Unlike the countries of West Africa, Zimbabwe did not suffer from the scourge of slavery. Instead, the British colonizer’s savage appropriation of land from those whose lives and culture depended upon it – and attempts to redress this horrendous injustice – provides the crucial historical fact for much of Zimbabwean culture. As the materials assembled by Andrew Morrison in Hyperland reveal, the question of land ownership relates essentially to a large number of culturally and politically defining questions including conceptions of property, nationhood, community, ethnicity, citizenship, and gender.
Many problems and issues arise in the fact that the area that is now Zimbabwe has changed a great deal since the last century and nothing can turn back the clock. Communal conceptions of self and property to some extent have been replaced by European notions of individual, corporate, and national property rights.
At the same time the way land is used has changed: Giving farmer non-arable lands that an agribusiness uses for grazing will neither provide food not restore a way of life. I strongly agree with the government’s efforts to redistribute land equitably in terms of the ratio between black and white and the land available.
At independence, Zimbabwe inherited a racially skewed agricultural land ownership pattern where the white large-scale commercial farmers, consisting of less than 1% of the population occupied 45% of agricultural land.
75% of this is in the high rainfall areas of Zimbabwe, where the potential for agricultural production is high. Equally significantly, 60% of this large-scale commercial land was not merely under-utilised but wholly unutilised.
Agrarian reform in Zimbabwe therefore revolves around land reform where the systematic dispossession and alienation of the land, from the black indigenous people during the period of colonial rule, are adequately addressed. The Zimbabwean Agrarian Reform involves restructuring of access to land, and an overall transformation of the existing farming system, institutions and structures. It includes access to markets, credit, training and access to social, developmental and economic amenities. It seeks to enhance agricultural productivity, leading to industrial and economic empowerment and macro-economic growth in the long term.

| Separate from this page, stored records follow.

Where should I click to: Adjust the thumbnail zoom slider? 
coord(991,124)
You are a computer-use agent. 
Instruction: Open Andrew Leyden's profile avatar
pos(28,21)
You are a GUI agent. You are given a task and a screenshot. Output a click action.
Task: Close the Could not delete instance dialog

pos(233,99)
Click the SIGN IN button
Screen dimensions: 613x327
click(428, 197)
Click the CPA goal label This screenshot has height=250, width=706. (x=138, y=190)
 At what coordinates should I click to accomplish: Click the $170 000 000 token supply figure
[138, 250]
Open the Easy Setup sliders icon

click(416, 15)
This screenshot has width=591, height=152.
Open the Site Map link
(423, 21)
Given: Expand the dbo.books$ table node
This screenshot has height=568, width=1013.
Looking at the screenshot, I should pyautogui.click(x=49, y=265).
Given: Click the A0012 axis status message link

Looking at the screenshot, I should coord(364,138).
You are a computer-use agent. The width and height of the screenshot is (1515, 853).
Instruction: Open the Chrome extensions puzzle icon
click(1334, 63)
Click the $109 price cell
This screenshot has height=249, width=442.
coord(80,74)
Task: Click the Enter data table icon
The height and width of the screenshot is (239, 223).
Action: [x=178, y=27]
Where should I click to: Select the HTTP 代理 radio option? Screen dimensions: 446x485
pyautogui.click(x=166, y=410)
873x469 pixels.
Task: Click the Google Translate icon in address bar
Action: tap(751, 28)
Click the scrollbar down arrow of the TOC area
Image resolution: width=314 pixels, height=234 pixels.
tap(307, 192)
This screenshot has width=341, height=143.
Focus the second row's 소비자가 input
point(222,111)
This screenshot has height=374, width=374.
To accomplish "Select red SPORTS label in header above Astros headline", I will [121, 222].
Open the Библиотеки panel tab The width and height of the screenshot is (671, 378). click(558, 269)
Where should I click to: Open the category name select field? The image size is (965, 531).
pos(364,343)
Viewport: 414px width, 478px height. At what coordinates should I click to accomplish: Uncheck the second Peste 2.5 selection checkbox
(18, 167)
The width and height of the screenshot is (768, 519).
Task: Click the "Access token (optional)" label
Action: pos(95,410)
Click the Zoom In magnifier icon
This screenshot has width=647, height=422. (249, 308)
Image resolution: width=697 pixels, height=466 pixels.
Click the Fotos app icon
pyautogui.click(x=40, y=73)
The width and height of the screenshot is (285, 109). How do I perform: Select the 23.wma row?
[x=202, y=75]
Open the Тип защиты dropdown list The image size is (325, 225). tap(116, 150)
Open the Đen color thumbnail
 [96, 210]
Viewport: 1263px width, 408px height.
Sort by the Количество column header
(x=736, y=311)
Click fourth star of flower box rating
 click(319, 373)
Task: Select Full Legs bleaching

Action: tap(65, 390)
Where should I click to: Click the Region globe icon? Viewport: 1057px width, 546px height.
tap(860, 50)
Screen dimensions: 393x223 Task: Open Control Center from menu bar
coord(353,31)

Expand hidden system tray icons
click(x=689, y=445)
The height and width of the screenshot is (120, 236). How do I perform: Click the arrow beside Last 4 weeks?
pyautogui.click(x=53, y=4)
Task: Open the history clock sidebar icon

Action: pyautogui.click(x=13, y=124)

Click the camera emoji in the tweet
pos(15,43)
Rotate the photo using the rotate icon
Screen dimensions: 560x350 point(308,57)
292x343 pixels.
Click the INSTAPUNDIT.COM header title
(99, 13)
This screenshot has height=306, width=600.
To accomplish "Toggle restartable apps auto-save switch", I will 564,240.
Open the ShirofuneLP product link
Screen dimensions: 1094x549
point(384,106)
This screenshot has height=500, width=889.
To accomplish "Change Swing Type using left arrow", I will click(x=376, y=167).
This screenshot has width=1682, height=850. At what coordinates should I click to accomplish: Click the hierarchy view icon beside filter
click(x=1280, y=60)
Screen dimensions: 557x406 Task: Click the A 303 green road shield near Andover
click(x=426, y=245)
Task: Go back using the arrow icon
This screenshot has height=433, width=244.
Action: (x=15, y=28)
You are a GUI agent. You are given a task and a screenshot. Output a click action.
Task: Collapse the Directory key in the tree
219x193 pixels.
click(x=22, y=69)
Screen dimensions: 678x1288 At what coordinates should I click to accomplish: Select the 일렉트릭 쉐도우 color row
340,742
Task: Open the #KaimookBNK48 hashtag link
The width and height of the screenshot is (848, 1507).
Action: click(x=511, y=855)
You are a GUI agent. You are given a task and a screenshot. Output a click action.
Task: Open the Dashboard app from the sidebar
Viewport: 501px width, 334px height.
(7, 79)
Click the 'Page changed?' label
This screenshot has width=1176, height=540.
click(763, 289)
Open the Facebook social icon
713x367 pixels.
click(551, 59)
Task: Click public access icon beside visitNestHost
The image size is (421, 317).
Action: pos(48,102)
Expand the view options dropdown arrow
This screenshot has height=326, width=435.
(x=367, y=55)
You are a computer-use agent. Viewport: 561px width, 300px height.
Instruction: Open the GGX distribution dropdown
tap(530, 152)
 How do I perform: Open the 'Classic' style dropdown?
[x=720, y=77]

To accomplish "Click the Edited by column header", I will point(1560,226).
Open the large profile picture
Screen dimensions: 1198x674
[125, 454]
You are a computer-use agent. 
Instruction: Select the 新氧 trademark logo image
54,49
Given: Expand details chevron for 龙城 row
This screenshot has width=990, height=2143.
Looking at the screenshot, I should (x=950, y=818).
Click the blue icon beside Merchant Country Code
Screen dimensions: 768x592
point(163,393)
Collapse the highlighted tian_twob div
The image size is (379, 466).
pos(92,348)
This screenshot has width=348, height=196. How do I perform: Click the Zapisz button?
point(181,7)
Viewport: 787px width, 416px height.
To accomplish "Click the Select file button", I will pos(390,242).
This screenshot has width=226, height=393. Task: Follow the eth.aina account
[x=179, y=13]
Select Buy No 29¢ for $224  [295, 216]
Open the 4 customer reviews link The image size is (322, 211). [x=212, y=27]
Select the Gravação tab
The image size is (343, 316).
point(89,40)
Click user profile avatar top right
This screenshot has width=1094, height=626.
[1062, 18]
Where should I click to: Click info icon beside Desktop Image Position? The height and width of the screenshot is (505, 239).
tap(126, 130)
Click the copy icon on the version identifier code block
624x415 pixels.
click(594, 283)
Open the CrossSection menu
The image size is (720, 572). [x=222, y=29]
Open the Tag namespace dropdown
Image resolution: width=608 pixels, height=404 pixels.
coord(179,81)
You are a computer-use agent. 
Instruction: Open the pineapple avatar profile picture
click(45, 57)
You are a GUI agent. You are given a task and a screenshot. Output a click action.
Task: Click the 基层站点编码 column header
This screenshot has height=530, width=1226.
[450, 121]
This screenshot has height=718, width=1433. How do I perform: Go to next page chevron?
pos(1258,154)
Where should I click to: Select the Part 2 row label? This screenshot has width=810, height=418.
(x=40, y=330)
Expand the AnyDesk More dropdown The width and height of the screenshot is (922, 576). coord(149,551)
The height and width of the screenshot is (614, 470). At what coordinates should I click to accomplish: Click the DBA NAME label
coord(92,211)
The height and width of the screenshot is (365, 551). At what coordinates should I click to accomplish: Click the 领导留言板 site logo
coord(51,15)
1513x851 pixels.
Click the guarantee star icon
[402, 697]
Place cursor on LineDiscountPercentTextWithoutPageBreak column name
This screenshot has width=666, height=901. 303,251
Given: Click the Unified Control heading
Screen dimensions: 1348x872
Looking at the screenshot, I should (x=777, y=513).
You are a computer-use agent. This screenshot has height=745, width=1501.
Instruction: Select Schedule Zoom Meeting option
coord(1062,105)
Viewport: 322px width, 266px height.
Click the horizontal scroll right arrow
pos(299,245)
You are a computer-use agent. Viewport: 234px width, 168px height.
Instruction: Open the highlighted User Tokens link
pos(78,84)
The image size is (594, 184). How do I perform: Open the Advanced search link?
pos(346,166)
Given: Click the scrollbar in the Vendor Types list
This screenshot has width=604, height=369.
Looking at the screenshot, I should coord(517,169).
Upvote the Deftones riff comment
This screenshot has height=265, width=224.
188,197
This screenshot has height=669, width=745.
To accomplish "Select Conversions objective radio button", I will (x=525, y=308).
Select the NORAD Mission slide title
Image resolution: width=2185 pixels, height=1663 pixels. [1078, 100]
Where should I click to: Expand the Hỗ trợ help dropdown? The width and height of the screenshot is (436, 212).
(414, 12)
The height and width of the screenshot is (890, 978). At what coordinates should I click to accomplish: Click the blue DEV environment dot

The Land Apportionment Act of 1930, which set aside 51% of land for a few thousand white settlers, prohibited the indigenous people from owning and occupying lands in white commercial farming areas. The African Purchase Areas were created between the Indigenous reserve areas and the Commercial white settlers’ areas. The indigenous reserves became rechristened as Tribal Trust Lands following the gazetting of the Act in 1965, whose title was later changed to communal area in terms of the Communal Lands Act of 1981. This situation therefore witnessed the creation of three separate categories of land classification in Zimbabwe namely the Communal Areas Small Scale Commercial and Large Scale Commercial Areas.
The Land Reform Programme started in 1980 with the objective of addressing the imbalances in land access ownership and use, which existed in Zimbabwe before independence. Thank you President R.G.Mugabe.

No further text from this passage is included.